Ci capita sempre più spesso di interessarci della situazione spagnola, incastrata fra una legislazione estremamente permissiva per quanto riguarda il filesharing e le spinte anti-pirateria richieste a gran voce dalle lobby che trovano nel governo Zapatero, in verità un po’ in affanno, un ascoltatore spesso troppo attento.
Di recente proprio il governo socialista ha messo in cantiere un progetto di legge per una “nuova economia sostenibile” che prevede, fra le altre cose, misure a favore dei possessori dei diritti di proprietà intellettuali e, quindi, contro la pirateria informatica.
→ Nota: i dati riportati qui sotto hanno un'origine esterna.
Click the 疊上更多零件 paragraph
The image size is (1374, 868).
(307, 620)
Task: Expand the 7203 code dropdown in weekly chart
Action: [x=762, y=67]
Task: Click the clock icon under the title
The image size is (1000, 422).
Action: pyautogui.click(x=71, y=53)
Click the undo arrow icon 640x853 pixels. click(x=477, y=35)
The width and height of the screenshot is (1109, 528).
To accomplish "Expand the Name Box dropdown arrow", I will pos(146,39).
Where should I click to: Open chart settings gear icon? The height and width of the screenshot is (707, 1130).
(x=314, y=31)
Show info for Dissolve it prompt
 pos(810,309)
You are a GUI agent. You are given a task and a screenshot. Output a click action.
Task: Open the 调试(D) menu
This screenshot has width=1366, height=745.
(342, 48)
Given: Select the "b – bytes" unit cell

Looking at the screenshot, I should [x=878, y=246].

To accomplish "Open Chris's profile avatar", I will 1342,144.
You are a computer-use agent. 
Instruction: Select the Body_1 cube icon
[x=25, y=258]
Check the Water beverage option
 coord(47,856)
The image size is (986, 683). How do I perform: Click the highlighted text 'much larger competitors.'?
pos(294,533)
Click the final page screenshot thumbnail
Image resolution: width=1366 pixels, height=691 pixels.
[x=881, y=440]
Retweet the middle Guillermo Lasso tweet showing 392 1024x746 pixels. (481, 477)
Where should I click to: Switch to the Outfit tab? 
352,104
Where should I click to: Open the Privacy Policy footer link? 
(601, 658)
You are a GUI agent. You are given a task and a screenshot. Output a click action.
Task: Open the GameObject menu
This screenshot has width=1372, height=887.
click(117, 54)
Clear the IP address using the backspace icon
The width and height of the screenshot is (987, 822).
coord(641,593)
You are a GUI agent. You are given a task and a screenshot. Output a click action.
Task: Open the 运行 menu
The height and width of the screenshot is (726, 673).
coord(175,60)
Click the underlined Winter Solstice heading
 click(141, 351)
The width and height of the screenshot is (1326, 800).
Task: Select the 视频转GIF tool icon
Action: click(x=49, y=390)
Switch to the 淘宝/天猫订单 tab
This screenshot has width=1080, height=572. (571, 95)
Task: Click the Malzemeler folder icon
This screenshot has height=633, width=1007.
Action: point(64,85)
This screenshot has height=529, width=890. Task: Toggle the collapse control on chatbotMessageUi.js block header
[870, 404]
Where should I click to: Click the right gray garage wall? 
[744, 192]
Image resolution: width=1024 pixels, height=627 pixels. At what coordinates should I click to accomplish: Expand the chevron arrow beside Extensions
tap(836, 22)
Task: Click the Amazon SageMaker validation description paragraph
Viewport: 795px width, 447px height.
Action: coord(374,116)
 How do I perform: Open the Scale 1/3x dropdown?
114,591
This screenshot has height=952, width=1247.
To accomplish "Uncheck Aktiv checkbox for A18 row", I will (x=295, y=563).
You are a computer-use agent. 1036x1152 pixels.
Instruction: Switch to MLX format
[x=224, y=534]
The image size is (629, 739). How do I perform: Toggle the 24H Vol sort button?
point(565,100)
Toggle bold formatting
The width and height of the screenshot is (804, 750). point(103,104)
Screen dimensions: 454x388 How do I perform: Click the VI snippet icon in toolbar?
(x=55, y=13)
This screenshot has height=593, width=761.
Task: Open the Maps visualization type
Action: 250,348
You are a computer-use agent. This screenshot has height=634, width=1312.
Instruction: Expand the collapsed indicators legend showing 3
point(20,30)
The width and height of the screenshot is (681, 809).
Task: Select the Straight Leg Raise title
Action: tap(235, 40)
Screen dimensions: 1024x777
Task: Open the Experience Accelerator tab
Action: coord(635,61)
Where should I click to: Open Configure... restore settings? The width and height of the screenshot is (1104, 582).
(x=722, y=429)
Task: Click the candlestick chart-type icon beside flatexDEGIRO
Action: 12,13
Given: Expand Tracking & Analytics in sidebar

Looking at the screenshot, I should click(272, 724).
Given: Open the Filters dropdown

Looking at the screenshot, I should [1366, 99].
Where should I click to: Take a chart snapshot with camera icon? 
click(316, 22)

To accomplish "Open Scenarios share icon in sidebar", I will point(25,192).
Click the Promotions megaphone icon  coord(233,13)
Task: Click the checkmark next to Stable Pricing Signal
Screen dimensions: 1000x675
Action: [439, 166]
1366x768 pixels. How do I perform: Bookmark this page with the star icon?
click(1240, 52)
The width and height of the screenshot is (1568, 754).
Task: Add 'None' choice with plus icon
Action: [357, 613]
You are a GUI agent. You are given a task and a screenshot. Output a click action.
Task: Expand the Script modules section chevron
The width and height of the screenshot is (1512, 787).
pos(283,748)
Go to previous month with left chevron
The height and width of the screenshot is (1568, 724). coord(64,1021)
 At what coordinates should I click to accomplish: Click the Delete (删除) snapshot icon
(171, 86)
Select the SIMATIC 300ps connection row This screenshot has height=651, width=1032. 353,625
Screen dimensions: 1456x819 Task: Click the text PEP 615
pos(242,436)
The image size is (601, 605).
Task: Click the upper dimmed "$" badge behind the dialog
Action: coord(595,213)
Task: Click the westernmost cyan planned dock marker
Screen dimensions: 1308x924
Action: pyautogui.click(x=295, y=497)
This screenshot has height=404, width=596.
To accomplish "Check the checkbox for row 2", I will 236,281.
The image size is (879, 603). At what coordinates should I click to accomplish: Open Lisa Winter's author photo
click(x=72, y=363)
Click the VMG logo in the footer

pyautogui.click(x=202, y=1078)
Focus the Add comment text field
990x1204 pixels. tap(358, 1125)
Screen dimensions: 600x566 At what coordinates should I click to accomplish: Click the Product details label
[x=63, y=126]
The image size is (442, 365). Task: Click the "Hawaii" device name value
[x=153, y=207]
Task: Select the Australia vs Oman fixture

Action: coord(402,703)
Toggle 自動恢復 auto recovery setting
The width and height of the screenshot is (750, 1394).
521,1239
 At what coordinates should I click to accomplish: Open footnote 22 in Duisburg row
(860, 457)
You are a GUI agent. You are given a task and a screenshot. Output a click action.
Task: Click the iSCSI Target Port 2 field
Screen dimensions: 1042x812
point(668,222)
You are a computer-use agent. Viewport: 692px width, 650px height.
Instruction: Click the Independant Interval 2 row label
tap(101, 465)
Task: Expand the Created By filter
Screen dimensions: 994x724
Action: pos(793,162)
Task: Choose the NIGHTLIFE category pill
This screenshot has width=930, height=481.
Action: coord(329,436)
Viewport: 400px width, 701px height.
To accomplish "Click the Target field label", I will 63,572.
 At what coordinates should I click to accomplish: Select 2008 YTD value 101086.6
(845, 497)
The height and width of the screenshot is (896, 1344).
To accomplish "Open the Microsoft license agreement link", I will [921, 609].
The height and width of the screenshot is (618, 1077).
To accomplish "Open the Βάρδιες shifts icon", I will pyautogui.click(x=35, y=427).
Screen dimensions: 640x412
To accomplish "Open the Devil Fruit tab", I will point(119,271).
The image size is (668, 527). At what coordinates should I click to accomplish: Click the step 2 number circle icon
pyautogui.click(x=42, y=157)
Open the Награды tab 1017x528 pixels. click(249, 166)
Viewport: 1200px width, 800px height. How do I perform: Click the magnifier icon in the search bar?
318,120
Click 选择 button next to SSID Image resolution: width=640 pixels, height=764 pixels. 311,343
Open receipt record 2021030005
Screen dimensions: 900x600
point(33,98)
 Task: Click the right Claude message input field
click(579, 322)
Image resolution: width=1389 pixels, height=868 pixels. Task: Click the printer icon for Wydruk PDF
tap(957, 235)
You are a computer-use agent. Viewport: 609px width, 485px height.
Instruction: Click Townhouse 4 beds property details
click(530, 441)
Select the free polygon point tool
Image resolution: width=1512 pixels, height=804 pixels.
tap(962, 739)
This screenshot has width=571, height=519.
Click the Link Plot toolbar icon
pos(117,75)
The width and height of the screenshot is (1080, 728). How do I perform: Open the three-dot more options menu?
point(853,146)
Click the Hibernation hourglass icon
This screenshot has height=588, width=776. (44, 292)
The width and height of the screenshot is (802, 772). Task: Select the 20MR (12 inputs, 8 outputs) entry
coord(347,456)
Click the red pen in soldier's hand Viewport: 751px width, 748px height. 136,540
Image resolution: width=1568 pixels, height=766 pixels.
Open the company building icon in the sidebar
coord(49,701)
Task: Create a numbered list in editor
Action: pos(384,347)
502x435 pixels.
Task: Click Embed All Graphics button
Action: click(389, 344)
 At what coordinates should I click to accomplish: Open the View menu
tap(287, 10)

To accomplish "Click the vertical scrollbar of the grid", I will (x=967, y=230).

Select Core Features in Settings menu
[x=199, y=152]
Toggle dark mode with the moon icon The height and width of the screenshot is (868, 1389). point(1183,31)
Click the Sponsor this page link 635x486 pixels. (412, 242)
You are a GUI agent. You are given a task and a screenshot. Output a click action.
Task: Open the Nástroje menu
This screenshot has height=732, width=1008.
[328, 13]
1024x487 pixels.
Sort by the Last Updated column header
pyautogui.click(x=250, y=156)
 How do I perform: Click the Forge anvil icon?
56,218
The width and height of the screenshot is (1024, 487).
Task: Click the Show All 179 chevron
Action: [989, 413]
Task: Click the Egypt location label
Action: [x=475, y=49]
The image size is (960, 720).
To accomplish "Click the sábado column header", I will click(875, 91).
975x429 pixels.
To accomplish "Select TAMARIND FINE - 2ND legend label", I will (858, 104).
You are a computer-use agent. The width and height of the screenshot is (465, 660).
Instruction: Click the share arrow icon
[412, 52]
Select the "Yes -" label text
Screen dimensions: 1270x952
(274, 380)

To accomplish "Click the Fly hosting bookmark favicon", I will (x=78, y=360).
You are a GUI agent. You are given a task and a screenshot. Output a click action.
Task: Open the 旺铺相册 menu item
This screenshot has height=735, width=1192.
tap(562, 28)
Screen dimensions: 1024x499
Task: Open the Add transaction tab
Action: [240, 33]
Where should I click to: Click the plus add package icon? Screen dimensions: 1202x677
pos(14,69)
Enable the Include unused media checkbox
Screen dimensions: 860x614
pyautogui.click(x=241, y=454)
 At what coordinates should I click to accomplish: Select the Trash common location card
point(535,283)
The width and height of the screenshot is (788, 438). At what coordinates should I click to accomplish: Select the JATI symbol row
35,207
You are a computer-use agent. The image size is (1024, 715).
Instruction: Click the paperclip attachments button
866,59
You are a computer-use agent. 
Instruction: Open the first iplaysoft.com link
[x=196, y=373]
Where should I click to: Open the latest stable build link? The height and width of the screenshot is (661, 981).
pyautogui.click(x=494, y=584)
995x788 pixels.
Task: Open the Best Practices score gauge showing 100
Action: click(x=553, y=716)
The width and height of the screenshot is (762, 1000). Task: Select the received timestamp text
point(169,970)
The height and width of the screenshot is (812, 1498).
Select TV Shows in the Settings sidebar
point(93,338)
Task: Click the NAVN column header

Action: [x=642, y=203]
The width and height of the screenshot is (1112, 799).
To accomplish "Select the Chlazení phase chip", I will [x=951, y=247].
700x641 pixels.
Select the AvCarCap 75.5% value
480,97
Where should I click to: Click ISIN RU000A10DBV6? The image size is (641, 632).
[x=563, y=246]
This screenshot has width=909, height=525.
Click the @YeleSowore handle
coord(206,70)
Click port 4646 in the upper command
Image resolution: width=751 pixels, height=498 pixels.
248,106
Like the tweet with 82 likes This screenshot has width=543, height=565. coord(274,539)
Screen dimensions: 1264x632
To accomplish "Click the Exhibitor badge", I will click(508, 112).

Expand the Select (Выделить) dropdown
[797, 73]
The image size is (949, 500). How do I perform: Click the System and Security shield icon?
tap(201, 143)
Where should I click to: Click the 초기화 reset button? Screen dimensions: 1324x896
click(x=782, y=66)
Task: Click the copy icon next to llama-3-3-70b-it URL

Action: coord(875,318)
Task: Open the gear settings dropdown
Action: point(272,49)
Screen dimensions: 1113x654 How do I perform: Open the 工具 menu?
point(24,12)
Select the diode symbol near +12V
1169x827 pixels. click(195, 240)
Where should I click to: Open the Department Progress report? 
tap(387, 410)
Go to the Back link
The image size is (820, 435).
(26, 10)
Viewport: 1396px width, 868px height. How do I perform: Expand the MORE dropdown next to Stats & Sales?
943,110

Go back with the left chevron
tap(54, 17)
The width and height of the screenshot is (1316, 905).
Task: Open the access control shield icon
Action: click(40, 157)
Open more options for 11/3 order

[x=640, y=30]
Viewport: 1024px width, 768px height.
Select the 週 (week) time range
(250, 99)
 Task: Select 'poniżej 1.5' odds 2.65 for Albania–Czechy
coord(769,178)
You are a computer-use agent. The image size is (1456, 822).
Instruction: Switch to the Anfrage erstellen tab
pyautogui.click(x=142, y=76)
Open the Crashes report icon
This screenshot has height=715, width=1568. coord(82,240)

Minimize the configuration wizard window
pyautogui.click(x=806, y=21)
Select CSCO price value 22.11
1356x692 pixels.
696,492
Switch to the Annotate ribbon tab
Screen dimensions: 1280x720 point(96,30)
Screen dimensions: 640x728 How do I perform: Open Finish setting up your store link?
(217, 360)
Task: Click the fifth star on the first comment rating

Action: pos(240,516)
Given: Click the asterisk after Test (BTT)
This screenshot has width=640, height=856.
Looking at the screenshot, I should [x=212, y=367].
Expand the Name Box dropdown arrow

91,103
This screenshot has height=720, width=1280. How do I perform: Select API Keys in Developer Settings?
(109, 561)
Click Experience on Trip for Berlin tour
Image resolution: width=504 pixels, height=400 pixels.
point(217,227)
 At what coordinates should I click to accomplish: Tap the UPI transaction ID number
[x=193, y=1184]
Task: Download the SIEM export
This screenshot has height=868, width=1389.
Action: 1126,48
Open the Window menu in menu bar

La novità è che, fra il coro di protesta a queste proposte, si è levata la voce, fra le pagine di Fedea, di noti economisti come Pablo Fernández e Michele Boldrin.
Il succo del discorso è in realtà molto semplice: queste leggi favorirebbero soltanto le grandi major e gli artisti già affermati, contro gli interessi del pubblico e delle “nuove proposte”. Molto più interessante sarebbe la situazione se si investisse verso un innovamento del settore musicale tenendo conto delle potenzialità della rete.
In pratica, ancora una volta contro queste leggi si leva il solito “buon senso” che si contrappone alla cocciutaggine di chi non riesce a capire in che modo sia cambiata la società, rendendo obsolete le forme classiche di protezione del copyright.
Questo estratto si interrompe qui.